==== Records shown
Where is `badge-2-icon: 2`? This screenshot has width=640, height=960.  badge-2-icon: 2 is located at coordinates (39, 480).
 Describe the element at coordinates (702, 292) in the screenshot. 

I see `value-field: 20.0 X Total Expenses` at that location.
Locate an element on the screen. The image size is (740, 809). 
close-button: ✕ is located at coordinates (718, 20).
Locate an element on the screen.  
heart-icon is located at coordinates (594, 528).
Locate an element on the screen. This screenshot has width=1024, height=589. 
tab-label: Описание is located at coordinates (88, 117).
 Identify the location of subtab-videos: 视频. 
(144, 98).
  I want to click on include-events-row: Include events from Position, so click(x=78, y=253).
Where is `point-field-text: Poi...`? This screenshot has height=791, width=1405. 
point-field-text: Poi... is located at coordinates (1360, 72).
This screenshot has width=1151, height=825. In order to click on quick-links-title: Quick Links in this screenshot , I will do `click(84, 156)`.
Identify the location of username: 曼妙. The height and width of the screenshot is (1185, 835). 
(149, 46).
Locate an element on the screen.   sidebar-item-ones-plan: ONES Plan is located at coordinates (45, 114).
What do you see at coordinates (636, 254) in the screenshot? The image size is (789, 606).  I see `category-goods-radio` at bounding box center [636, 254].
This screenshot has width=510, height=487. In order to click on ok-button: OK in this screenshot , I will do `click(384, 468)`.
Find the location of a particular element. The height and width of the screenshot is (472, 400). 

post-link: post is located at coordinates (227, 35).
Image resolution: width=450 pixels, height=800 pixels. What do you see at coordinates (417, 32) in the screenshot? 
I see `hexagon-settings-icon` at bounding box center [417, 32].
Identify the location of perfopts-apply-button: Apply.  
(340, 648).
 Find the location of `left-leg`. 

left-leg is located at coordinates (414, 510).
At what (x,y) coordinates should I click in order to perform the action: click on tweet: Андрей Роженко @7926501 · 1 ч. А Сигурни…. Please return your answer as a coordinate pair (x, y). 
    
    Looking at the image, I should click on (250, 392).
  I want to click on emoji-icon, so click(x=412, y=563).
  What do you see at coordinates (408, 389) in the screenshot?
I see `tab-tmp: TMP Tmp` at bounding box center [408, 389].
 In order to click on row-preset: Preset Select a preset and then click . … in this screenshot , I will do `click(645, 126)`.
========
Work to complete = Return the entries verbatim, starting at the line that has "Locate an element on the screen. This" and stopping after the line that has "point-field-text: Poi... is", with both of those lines included.

Solution to the exercise =
Locate an element on the screen. This screenshot has width=1024, height=589. 
tab-label: Описание is located at coordinates (88, 117).
 Identify the location of subtab-videos: 视频. 
(144, 98).
  I want to click on include-events-row: Include events from Position, so click(x=78, y=253).
Where is `point-field-text: Poi...`? This screenshot has height=791, width=1405. 
point-field-text: Poi... is located at coordinates (1360, 72).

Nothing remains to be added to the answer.